[Dataset items]
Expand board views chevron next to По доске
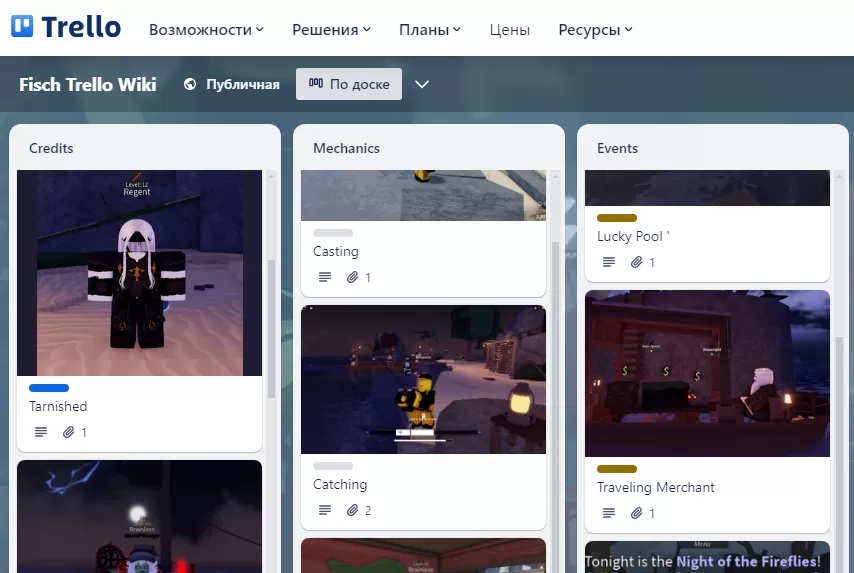 pos(422,85)
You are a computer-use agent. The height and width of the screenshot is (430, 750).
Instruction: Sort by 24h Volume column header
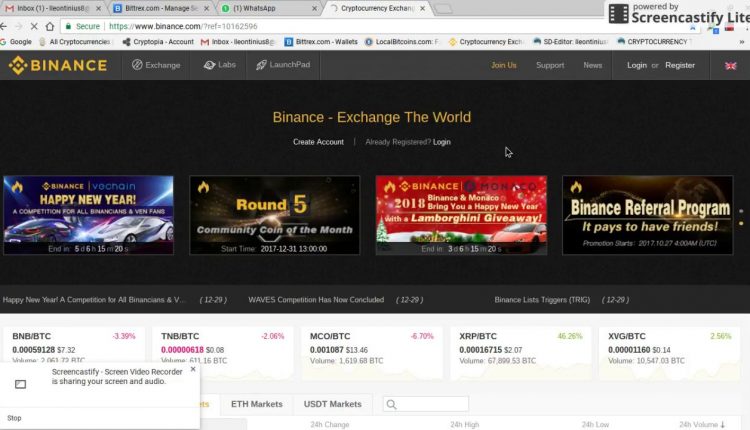pyautogui.click(x=704, y=425)
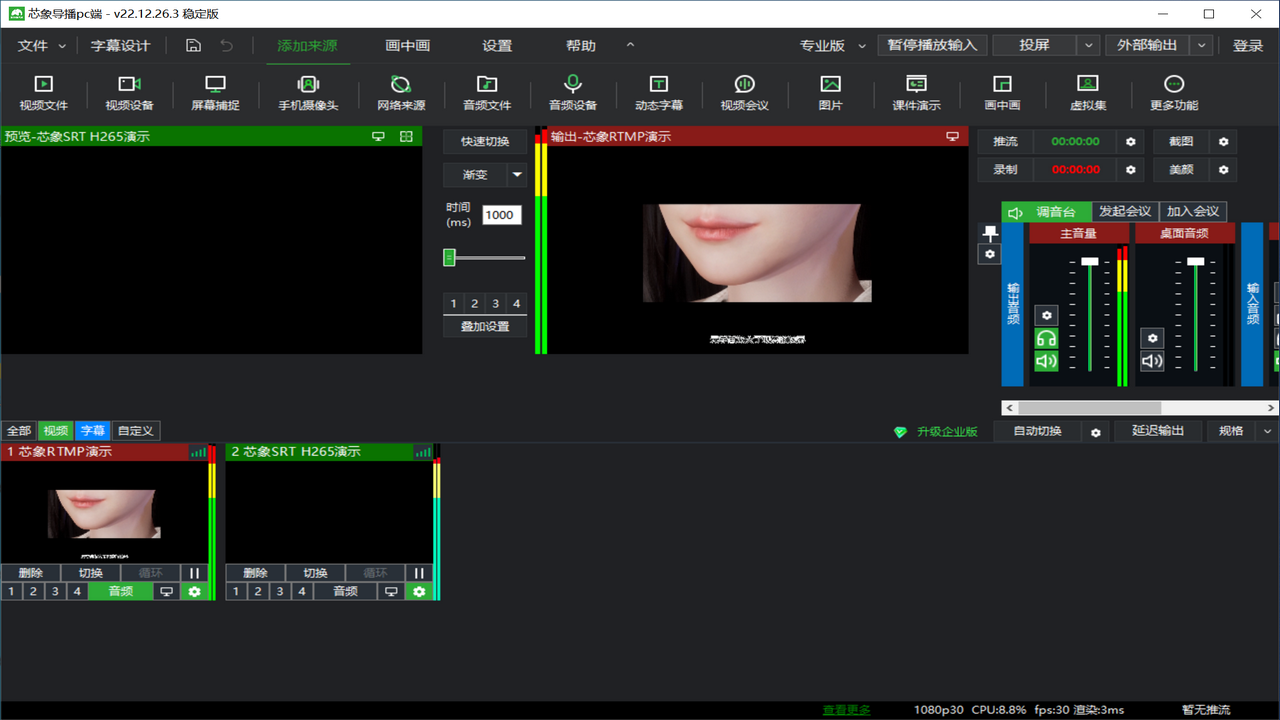Toggle headphone monitoring on 主音量 channel
Viewport: 1280px width, 720px height.
point(1046,338)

> [EXERCISE]
When you transcribe the lines above, keep every word exact but leave the pictures behind.

> [RESULT OF THIS TASK]
Expand board views chevron next to По доске
 pos(422,85)
You are a computer-use agent. The height and width of the screenshot is (430, 750).
Instruction: Sort by 24h Volume column header
pyautogui.click(x=704, y=425)
Toggle headphone monitoring on 主音量 channel
Viewport: 1280px width, 720px height.
point(1046,338)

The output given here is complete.